The Cancer Stem-Cell Inhibitor BBI608 plus Paclitaxel in Advanced Pancreatic Cancer

Treatment options for patients with previously treated metastatic pancreatic cancer are urgently needed. Cancer stem cells (CSCs) and cells with cancer stemness properties are resistant to chemotherapy, and can initiate relapse and metastases following treatment with conventional therapies. Treatment with conventional therapies that target “bulk” non-CSCs can enrich the tumor population for CSCs. BBI608, a first-in-class cancer stemness inhibitor that works through inhibiting the Stat3 pathway, has shown potent synergistic antitumor activity with paclitaxel in vivo.1 In a phase 1b dose-escalation study in patients with advanced solid tumors, BBI608 plus weekly paclitaxel was well-tolerated and a recommended phase 2 dose of BBI608 480 mg twice daily was determined.2 In the presentation by Bekaii-Saab and colleagues, patients with heavily pretreated metastatic pancreatic adenocarcinoma were enrolled in a phase 1b/2 extension study to assess safety, tolerability, and preliminary anticancer activity of BBI608 administered with paclitaxel weekly.3 BBI608 was administered orally at a starting dose of 480 mg or 500 mg twice daily along with paclitaxel 80 mg/m2 intravenously weekly for 3 of every 4 weeks.

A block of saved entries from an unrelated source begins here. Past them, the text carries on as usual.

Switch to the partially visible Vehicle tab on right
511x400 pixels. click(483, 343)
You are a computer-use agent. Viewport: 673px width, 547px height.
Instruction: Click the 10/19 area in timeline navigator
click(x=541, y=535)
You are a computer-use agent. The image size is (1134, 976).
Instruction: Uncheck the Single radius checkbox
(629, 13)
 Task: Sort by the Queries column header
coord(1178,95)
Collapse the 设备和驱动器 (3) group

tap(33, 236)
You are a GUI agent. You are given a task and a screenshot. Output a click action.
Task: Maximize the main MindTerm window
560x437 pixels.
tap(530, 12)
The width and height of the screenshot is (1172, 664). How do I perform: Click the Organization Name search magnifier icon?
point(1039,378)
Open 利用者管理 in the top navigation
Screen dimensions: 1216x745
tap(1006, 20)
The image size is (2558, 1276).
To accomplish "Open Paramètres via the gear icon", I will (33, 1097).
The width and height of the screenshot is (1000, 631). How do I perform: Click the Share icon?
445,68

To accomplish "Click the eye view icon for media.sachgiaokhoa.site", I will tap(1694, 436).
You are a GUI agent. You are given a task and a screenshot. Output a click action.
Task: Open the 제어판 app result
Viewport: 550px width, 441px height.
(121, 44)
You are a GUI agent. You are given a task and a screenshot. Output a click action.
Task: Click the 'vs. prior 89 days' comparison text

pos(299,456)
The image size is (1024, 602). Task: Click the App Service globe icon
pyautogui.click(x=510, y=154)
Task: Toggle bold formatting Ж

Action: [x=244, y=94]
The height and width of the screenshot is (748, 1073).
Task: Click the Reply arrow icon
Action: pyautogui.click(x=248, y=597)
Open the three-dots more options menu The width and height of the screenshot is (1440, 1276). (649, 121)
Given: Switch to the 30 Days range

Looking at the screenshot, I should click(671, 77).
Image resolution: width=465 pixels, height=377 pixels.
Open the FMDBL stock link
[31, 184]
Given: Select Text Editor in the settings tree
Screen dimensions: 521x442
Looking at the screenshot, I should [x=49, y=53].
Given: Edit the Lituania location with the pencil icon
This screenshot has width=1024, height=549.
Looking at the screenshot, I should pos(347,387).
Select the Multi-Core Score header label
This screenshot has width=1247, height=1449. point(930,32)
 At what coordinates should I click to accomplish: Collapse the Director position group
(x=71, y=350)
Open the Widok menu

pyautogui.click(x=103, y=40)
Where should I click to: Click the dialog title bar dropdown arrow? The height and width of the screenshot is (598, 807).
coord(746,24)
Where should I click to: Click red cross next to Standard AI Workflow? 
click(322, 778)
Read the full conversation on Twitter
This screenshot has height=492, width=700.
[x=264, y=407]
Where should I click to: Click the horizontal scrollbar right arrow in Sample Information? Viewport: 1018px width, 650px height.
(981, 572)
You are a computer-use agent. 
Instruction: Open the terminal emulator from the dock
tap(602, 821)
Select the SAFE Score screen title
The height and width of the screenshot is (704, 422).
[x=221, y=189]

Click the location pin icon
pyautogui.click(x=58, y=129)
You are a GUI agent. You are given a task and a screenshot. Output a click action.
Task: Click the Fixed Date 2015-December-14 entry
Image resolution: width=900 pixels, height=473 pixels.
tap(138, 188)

A total of 41 patients were enrolled in the study. Patients had received a median of 2 prior lines of treatment, including FOLFIRINOX (71%), gemcitabine/nab-paclitaxel (44%), or both (37%). Overall, prior therapy included gemcitabine in 90%, a thymidylate synthetase inhibitor (eg, 5-fluorouracil, capecitabine) in 80%, platinum in 76%, irinotecan in 73%, and taxane in 44%. Common treatment-related, grade 3 adverse events included diarrhea (N = 2; 4.9%), abdominal pain (N = 2; 4.9%), and nausea (N = 1; 2.4%), and were rapidly reversible.

For evaluable patients (N = 31), the overall objective response rate (partial response [PR] + complete response [CR]) was 6% and the DCR (stable disease + PR + CR) was 48%. In evaluable taxane-naïve patients (N = 19), the objective response rate was 11%, DCR was 63%, and 16% were progression-free at 24 weeks. The mean progression-free survival (mPFS) was 2.2 months and the mean overall survival (mOS) was 6 months in the overall cohort. For the taxane-naïve patients, mPFS was 3.9 months and mOS was 7.4 months. The authors concluded that BBI608 plus weekly paclitaxel was well-tolerated and demonstrated safety and promising antitumor activity in patients with refractory, heavily pretreated pancreatic cancer, particularly taxane-naïve patients. Durable disease control and prolonged overall survival in this pretreated population are notable, especially given the historically poor results in this setting.

  1. Li Y, et al. Proc Natl Acad Sci U S A. 2015;112:1839-1844.
  2. Hubbard JM, et al. ASCO 2015. Abstract 3616.
  3. Bekaii-Saab TS, et al. ASCO 2016 Gastrointestinal Cancers Symposium. Abstract 196.